Records shown Start Marker

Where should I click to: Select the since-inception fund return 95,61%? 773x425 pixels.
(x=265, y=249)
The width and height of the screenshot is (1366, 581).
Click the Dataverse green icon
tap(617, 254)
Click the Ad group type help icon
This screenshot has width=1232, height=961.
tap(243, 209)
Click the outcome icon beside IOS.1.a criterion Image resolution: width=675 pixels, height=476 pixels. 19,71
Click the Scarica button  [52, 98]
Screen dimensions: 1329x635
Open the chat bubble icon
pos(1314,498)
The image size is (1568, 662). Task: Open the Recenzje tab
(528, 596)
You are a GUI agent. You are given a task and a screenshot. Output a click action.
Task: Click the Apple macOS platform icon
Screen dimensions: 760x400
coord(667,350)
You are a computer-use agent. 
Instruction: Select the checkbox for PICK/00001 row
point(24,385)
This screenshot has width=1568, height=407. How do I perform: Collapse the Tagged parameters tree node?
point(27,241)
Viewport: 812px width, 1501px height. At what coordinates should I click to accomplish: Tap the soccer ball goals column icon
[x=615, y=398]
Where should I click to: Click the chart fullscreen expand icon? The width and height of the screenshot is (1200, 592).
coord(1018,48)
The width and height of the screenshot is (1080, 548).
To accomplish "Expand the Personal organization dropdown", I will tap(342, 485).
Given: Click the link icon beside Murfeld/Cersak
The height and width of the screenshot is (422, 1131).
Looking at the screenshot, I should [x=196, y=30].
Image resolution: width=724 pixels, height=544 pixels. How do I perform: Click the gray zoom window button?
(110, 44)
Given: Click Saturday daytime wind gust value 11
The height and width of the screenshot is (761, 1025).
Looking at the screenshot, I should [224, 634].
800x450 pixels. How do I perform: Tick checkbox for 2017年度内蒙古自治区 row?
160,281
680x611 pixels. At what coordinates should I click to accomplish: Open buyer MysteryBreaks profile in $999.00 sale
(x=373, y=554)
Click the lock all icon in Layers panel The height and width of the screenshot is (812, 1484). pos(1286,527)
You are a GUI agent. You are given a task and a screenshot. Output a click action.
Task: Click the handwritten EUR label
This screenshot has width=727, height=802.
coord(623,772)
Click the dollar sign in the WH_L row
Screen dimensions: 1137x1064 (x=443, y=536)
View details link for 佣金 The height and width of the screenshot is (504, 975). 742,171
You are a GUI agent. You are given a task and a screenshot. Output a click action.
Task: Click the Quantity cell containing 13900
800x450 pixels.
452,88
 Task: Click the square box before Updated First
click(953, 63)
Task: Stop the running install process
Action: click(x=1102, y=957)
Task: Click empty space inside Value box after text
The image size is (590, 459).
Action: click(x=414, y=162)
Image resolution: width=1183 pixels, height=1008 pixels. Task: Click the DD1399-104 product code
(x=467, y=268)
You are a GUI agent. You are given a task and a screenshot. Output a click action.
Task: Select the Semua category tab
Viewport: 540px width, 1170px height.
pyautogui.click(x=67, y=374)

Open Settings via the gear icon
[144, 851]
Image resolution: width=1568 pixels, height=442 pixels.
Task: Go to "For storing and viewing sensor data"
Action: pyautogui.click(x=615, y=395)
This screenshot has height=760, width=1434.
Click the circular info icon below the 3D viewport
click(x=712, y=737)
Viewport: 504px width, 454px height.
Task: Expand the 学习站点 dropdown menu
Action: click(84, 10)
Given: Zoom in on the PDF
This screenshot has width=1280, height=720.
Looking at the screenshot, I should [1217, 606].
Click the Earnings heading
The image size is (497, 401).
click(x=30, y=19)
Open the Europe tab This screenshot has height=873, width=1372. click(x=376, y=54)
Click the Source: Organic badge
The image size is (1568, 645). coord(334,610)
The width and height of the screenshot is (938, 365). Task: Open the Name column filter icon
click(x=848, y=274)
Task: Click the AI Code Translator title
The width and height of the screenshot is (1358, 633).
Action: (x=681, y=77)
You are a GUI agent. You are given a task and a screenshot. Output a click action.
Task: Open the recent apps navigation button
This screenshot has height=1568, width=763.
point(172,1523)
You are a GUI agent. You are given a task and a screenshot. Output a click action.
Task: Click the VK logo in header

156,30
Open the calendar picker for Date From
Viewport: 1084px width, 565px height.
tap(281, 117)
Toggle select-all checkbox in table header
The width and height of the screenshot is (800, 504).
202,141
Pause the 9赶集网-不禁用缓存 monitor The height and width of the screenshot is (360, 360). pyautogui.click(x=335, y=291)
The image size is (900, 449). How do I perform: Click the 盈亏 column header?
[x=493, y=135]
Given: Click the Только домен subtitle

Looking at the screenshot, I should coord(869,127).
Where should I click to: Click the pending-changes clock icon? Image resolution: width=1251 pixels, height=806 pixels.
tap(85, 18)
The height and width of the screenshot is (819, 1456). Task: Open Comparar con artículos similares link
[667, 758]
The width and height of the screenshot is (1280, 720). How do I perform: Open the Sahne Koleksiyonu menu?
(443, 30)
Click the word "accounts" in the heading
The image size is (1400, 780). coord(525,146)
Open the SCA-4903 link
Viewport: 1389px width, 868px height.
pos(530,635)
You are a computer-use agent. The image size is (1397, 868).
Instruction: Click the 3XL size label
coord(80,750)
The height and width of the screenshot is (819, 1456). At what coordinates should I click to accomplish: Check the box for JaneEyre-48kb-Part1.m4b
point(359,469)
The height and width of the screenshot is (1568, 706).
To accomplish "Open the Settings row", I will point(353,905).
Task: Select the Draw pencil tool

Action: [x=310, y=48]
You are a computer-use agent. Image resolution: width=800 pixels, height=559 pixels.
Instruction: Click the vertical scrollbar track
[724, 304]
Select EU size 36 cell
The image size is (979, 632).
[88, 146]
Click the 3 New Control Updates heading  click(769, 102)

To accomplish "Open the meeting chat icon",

Records shown End Marker

## Your task
Copy the material above so that it matches line for line.

## Written solution
Where should I click to: Select the since-inception fund return 95,61%? 773x425 pixels.
(x=265, y=249)
The width and height of the screenshot is (1366, 581).
Click the Dataverse green icon
tap(617, 254)
Click the Ad group type help icon
This screenshot has width=1232, height=961.
tap(243, 209)
Click the outcome icon beside IOS.1.a criterion Image resolution: width=675 pixels, height=476 pixels. 19,71
Click the Scarica button  [52, 98]
Screen dimensions: 1329x635
Open the chat bubble icon
pos(1314,498)
The image size is (1568, 662). Task: Open the Recenzje tab
(528, 596)
You are a GUI agent. You are given a task and a screenshot. Output a click action.
Task: Click the Apple macOS platform icon
Screen dimensions: 760x400
coord(667,350)
You are a computer-use agent. 
Instruction: Select the checkbox for PICK/00001 row
point(24,385)
This screenshot has width=1568, height=407. How do I perform: Collapse the Tagged parameters tree node?
point(27,241)
Viewport: 812px width, 1501px height. At what coordinates should I click to accomplish: Tap the soccer ball goals column icon
[x=615, y=398]
Where should I click to: Click the chart fullscreen expand icon? The width and height of the screenshot is (1200, 592).
coord(1018,48)
The width and height of the screenshot is (1080, 548).
To accomplish "Expand the Personal organization dropdown", I will tap(342, 485).
Given: Click the link icon beside Murfeld/Cersak
The height and width of the screenshot is (422, 1131).
Looking at the screenshot, I should [x=196, y=30].
Image resolution: width=724 pixels, height=544 pixels. How do I perform: Click the gray zoom window button?
(110, 44)
Given: Click Saturday daytime wind gust value 11
The height and width of the screenshot is (761, 1025).
Looking at the screenshot, I should [224, 634].
800x450 pixels. How do I perform: Tick checkbox for 2017年度内蒙古自治区 row?
160,281
680x611 pixels. At what coordinates should I click to accomplish: Open buyer MysteryBreaks profile in $999.00 sale
(x=373, y=554)
Click the lock all icon in Layers panel The height and width of the screenshot is (812, 1484). pos(1286,527)
You are a GUI agent. You are given a task and a screenshot. Output a click action.
Task: Click the handwritten EUR label
This screenshot has width=727, height=802.
coord(623,772)
Click the dollar sign in the WH_L row
Screen dimensions: 1137x1064 (x=443, y=536)
View details link for 佣金 The height and width of the screenshot is (504, 975). 742,171
You are a GUI agent. You are given a task and a screenshot. Output a click action.
Task: Click the Quantity cell containing 13900
800x450 pixels.
452,88
 Task: Click the square box before Updated First
click(953, 63)
Task: Stop the running install process
Action: click(x=1102, y=957)
Task: Click empty space inside Value box after text
The image size is (590, 459).
Action: click(x=414, y=162)
Image resolution: width=1183 pixels, height=1008 pixels. Task: Click the DD1399-104 product code
(x=467, y=268)
You are a GUI agent. You are given a task and a screenshot. Output a click action.
Task: Select the Semua category tab
Viewport: 540px width, 1170px height.
pyautogui.click(x=67, y=374)

Open Settings via the gear icon
[144, 851]
Image resolution: width=1568 pixels, height=442 pixels.
Task: Go to "For storing and viewing sensor data"
Action: pyautogui.click(x=615, y=395)
This screenshot has height=760, width=1434.
Click the circular info icon below the 3D viewport
click(x=712, y=737)
Viewport: 504px width, 454px height.
Task: Expand the 学习站点 dropdown menu
Action: click(84, 10)
Given: Zoom in on the PDF
This screenshot has width=1280, height=720.
Looking at the screenshot, I should [1217, 606].
Click the Earnings heading
The image size is (497, 401).
click(x=30, y=19)
Open the Europe tab This screenshot has height=873, width=1372. click(x=376, y=54)
Click the Source: Organic badge
The image size is (1568, 645). coord(334,610)
The width and height of the screenshot is (938, 365). Task: Open the Name column filter icon
click(x=848, y=274)
Task: Click the AI Code Translator title
The width and height of the screenshot is (1358, 633).
Action: (x=681, y=77)
You are a GUI agent. You are given a task and a screenshot. Output a click action.
Task: Open the recent apps navigation button
This screenshot has height=1568, width=763.
point(172,1523)
You are a GUI agent. You are given a task and a screenshot. Output a click action.
Task: Click the VK logo in header

156,30
Open the calendar picker for Date From
Viewport: 1084px width, 565px height.
tap(281, 117)
Toggle select-all checkbox in table header
The width and height of the screenshot is (800, 504).
202,141
Pause the 9赶集网-不禁用缓存 monitor The height and width of the screenshot is (360, 360). pyautogui.click(x=335, y=291)
The image size is (900, 449). How do I perform: Click the 盈亏 column header?
[x=493, y=135]
Given: Click the Только домен subtitle

Looking at the screenshot, I should coord(869,127).
Where should I click to: Click the pending-changes clock icon? Image resolution: width=1251 pixels, height=806 pixels.
tap(85, 18)
The height and width of the screenshot is (819, 1456). Task: Open Comparar con artículos similares link
[667, 758]
The width and height of the screenshot is (1280, 720). How do I perform: Open the Sahne Koleksiyonu menu?
(443, 30)
Click the word "accounts" in the heading
The image size is (1400, 780). coord(525,146)
Open the SCA-4903 link
Viewport: 1389px width, 868px height.
pos(530,635)
You are a computer-use agent. The image size is (1397, 868).
Instruction: Click the 3XL size label
coord(80,750)
The height and width of the screenshot is (819, 1456). At what coordinates should I click to accomplish: Check the box for JaneEyre-48kb-Part1.m4b
point(359,469)
The height and width of the screenshot is (1568, 706).
To accomplish "Open the Settings row", I will point(353,905).
Task: Select the Draw pencil tool

Action: [x=310, y=48]
You are a computer-use agent. Image resolution: width=800 pixels, height=559 pixels.
Instruction: Click the vertical scrollbar track
[724, 304]
Select EU size 36 cell
The image size is (979, 632).
[88, 146]
Click the 3 New Control Updates heading  click(769, 102)

To accomplish "Open the meeting chat icon",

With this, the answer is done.